Oh, and ECrispy, your good since you purchased it before today.


----------



## morac (Mar 14, 2003)

innocentfreak said:


> If you buy at $99 and pay the $19.99 per month for a year you have paid a total of $338.88 before tax. It still works out cheaper than paying $299 + $12.99 per month which comes out to $454.88. Of course most people don't pay full price, but it will be interesting to see what happens after the year is over.


For those asking why pay $99 and be forced to pay $20 a month when there is you can get a "free" box and pay $20 a month, it's because the later requires a 2 year contract instead of a 1 year one. That's $479.76 before tax.

I know a new TiVo user who just got a Premiere with lifetime for around $450 dollars so none of the above prices are good.

I'm assuming that once the one year contract is up (i.e. the $338.88 + tax has been paid), you'll be free to upgrade to lifetime or switch to whatever the going monthly fee is.

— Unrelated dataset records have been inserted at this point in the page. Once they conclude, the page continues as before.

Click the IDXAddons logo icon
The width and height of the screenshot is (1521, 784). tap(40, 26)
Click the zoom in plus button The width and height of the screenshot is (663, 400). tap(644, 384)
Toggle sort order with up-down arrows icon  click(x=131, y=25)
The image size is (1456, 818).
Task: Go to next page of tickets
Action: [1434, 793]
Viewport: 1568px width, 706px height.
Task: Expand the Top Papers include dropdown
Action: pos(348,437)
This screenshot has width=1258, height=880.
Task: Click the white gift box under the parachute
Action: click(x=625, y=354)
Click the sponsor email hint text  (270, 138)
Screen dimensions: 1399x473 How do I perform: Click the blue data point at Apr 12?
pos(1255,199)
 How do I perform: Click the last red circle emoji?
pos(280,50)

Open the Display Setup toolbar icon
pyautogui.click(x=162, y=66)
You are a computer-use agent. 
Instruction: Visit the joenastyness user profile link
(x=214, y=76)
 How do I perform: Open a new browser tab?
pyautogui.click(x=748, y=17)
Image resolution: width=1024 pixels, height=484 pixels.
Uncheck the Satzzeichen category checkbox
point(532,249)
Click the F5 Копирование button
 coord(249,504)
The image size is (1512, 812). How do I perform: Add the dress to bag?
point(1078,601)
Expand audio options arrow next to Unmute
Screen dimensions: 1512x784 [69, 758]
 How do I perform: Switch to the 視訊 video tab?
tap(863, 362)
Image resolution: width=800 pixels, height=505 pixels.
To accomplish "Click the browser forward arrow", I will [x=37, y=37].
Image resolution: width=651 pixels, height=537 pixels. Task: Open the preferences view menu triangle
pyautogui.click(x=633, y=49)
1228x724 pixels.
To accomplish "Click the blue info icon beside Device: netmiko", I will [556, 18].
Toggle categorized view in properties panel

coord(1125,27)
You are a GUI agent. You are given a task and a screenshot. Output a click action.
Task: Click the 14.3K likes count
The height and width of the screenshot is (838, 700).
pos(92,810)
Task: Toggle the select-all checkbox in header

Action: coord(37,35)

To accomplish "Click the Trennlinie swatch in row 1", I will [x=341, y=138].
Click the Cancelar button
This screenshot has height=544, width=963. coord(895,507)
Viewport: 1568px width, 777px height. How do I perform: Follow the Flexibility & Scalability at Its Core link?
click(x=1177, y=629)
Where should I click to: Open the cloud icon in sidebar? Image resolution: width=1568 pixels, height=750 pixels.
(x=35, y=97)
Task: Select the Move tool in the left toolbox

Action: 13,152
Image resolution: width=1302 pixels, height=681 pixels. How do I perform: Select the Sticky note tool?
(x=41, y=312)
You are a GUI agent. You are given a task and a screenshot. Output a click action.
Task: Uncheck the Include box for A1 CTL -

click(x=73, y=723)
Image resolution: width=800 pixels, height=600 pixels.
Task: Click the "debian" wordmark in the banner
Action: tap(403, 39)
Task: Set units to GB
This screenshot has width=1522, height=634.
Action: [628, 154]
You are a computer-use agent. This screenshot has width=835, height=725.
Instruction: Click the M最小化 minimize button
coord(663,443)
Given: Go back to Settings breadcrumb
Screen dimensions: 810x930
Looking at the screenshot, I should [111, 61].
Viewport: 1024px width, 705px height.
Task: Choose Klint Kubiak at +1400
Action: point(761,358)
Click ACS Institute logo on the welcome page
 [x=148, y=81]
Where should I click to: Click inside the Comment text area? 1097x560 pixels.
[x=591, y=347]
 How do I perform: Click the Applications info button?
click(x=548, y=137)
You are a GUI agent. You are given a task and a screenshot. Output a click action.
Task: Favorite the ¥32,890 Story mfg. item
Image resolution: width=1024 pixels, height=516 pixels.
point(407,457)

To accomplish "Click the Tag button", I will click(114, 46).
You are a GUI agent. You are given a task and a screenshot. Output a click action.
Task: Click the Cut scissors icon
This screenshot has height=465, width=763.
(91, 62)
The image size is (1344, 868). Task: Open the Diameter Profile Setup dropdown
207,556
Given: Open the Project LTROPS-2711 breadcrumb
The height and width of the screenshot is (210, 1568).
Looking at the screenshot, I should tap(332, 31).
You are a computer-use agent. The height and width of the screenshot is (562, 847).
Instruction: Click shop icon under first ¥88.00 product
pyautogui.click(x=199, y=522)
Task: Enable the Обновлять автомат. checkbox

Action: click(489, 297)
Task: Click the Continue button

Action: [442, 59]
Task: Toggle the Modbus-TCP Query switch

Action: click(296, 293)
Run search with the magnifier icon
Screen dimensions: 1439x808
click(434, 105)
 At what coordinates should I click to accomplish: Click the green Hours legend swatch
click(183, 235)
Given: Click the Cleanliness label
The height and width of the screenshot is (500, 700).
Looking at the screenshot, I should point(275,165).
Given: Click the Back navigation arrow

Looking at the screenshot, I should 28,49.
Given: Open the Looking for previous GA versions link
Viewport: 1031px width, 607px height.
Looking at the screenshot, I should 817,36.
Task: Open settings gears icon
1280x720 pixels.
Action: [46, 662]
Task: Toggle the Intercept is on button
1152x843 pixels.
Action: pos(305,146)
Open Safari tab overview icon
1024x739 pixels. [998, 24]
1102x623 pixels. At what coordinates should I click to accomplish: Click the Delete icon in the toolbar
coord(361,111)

What's misleading about this entire thing is that the Best Buy add makes no mention of the new monthly subscription price or the fact that you are not allowed to subscribe to lifetime service if you buy the $99 box. It simply looks like a sale. I'll bet there will be a lot of returns of the $99 box once people figure out they are locked into a $20 a month year long contract.


----------



## Austin Bike (Feb 9, 2003)

Just upgraded to a premiere XL from an old single tuner S2 and love it so far. I checked my tivo upgrades offer online and the price is still the same (all of my units have lifetime) so there is no benefit in calling them.

Having HD in the bedroom is like night and day. I know because my wife commented on how great it looks, normally she is immune to new technology, but when she notices it is a big deal.


----------



## trip1eX (Apr 2, 2005)

Wow guess mine is going back unless they give me lifetime for $299 on it.


----------



## plazman30 (Jan 23, 2005)

Companies change pricing and plans all the time. I bought my wife a nook for $249.00. 2 months later, it was $199.00. I bought a refurb Premiere for $169 and am paying $12.99 a month.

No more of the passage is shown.